>> START
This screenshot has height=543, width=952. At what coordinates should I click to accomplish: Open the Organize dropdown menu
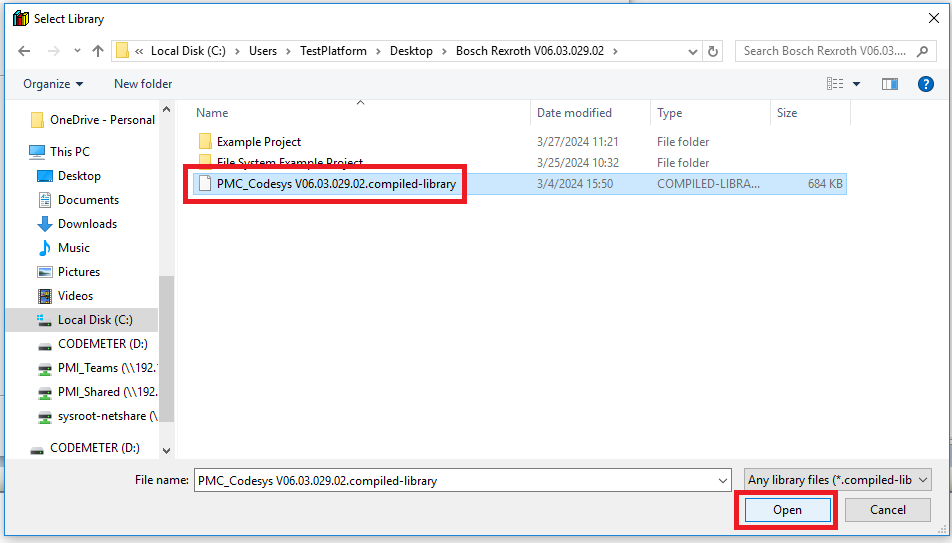pos(53,84)
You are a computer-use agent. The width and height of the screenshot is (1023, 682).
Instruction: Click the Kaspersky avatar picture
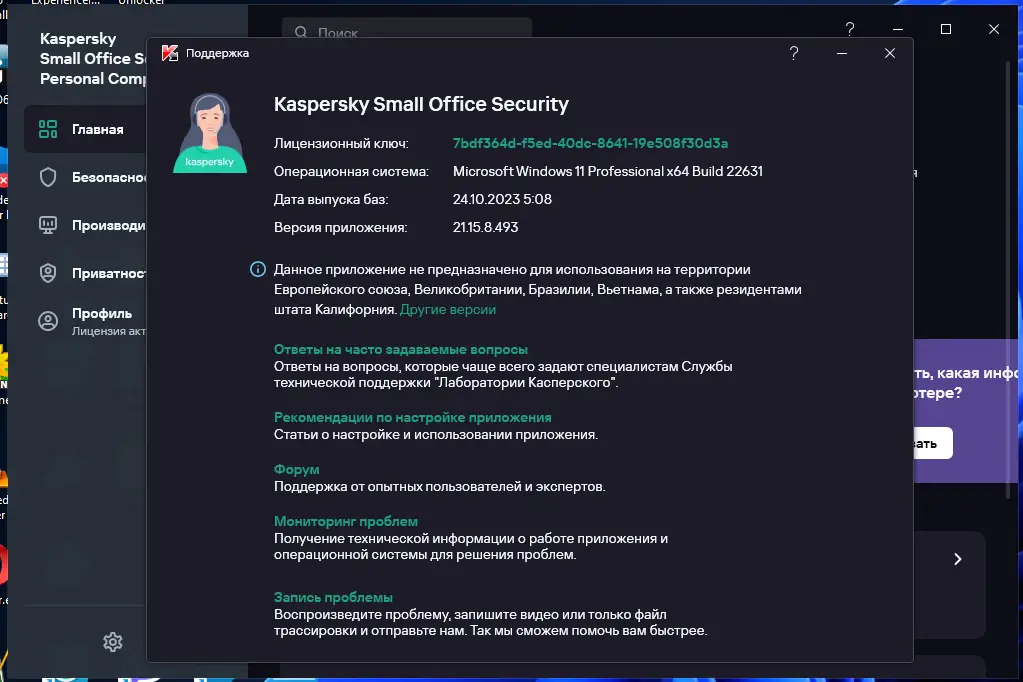[209, 135]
>> END
EXERCISE DESCRIPTION:
Reproduce the lines above word for word, leaving out the pictures.

SOLVED EXERCISE:
This screenshot has height=543, width=952. At what coordinates should I click to accomplish: Open the Organize dropdown menu
pos(53,84)
You are a computer-use agent. The width and height of the screenshot is (1023, 682).
Instruction: Click the Kaspersky avatar picture
[209, 135]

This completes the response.